Palangka Raya (ANTARA) - Kepala Lembaga Layanan Pendidikan Tinggi (LLDikti) Wilayah XI Kalimantan Dr Muhammad Akbar, mengingatkan sekaligus meminta kepada seluruh Perguruan Tinggi (PT) di wilayah kerjanya dapat membentuk tim Satgas Pencegahan dan Penanganan Kekerasan Seksual (PPKS).
"Kami minta seluruh perguruan tinggi membentuk Satgas. Ini kami haruskan untuk semakin meminimalkan potensi tindak kekerasan seksual di lingkungan kampus. Terutama, yang dilakukan oleh oknum yang tidak bertanggung jawab," kata Dr Muhammad Akbar saat dikonfirmasi dari Palangka Raya, Minggu.
Pembentukan Satgas PPKS tersebut menjadi bentuk komitmen bersama seluruh civitas akademika di perguruan tinggi. Selain itu, juga untuk memastikan pelaksanaan pendidikan di lingkungan setempat terbebas dari berbagai bentuk praktik kekerasan seksual.
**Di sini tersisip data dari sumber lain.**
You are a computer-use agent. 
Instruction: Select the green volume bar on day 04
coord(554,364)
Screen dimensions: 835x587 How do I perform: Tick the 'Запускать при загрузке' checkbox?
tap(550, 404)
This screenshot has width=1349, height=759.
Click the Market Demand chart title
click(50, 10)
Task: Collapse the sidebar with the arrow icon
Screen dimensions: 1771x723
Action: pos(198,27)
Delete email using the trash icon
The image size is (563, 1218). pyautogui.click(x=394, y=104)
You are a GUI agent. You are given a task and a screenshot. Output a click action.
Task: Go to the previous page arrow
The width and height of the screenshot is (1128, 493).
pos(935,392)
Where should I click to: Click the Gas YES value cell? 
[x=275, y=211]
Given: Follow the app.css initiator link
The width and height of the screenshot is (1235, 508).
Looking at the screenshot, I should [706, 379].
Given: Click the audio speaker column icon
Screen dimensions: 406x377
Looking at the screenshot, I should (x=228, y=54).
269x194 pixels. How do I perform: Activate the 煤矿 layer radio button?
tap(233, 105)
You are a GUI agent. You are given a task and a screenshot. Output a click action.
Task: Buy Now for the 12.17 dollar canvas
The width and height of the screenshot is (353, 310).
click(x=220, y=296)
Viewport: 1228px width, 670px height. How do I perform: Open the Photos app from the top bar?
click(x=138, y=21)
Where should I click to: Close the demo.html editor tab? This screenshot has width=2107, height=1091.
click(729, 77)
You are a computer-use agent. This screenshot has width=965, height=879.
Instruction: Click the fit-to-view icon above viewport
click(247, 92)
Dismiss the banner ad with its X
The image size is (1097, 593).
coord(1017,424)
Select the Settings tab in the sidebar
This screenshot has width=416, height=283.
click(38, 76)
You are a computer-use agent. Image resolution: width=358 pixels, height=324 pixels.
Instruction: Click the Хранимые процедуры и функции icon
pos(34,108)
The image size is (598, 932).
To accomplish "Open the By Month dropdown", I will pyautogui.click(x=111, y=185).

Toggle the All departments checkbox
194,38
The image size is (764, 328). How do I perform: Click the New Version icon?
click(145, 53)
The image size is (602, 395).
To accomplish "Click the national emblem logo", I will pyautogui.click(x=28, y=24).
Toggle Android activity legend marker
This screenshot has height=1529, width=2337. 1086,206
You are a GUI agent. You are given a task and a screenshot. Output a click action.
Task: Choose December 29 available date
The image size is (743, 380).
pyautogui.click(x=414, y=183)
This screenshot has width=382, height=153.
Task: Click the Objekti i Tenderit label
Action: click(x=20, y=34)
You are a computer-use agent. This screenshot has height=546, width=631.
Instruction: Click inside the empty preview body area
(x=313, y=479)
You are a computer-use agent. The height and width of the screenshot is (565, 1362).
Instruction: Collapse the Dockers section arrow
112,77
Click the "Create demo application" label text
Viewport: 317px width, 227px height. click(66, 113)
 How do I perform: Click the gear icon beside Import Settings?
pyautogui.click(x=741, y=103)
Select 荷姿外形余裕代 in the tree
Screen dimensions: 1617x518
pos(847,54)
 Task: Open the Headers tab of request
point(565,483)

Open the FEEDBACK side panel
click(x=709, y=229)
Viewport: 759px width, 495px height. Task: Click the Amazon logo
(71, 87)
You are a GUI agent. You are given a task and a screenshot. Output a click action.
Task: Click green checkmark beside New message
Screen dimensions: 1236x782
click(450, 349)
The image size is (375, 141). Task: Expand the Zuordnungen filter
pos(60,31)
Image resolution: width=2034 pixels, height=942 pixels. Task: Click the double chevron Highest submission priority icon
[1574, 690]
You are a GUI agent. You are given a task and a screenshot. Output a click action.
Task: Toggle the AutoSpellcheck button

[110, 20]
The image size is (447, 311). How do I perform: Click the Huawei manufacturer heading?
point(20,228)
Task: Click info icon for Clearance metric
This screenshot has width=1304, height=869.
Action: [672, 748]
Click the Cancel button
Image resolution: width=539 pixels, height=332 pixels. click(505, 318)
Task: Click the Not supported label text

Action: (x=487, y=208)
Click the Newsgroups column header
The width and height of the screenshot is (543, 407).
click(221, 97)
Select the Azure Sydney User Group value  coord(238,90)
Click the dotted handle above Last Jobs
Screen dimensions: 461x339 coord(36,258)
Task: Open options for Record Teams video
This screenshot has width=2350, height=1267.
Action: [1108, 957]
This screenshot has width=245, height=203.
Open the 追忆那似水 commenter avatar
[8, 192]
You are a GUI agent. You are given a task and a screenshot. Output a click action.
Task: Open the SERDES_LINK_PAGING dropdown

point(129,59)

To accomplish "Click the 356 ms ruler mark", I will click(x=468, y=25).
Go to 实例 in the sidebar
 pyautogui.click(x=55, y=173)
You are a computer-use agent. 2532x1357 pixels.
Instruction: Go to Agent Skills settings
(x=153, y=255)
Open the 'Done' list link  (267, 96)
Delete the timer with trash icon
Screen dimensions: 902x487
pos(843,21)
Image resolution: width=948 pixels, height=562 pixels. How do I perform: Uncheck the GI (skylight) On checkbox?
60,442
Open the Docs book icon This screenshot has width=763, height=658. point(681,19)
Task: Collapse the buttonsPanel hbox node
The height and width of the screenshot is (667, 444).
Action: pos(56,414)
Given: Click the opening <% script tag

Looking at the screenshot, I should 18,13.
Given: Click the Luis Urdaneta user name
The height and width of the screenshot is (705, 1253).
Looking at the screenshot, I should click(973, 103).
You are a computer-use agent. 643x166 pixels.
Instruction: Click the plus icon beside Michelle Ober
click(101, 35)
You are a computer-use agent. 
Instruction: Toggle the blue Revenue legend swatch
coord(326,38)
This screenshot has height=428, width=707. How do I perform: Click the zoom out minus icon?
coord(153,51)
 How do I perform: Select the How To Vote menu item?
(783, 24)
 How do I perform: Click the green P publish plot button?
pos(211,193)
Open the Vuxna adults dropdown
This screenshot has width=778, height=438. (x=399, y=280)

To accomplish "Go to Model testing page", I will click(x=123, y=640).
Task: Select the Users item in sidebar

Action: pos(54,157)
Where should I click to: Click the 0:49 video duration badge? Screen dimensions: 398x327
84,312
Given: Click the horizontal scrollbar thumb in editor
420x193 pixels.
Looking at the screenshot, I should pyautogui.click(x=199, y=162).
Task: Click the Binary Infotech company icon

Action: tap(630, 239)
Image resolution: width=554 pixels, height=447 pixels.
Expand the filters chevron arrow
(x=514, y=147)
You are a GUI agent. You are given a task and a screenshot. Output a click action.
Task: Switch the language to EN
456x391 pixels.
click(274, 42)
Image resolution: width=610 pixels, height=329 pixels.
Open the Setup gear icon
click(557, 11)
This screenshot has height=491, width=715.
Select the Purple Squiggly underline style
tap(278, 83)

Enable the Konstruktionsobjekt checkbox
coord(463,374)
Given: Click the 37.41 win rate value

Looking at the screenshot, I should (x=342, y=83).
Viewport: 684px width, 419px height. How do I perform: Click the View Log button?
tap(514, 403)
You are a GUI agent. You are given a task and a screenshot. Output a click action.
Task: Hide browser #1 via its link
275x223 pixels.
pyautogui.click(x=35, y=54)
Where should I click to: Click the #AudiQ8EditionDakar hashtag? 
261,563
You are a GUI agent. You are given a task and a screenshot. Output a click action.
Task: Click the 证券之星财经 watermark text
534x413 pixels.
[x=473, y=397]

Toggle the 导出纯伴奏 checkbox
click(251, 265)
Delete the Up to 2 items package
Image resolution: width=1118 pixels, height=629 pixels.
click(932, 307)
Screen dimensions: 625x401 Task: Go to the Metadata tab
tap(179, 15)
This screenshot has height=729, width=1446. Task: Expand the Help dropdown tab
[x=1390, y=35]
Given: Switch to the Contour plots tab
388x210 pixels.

Tindak kekerasan seksual saat ini menjadi salah satu ancaman yang nyata di dunia pendidikan, bahkan di lingkungan perguruan tinggi. Adanya rasa malu dari korban dan berbagai bentuk intimidasi oleh pelaku, membuat banyak tindak kekerasan seksual tidak dilaporkan.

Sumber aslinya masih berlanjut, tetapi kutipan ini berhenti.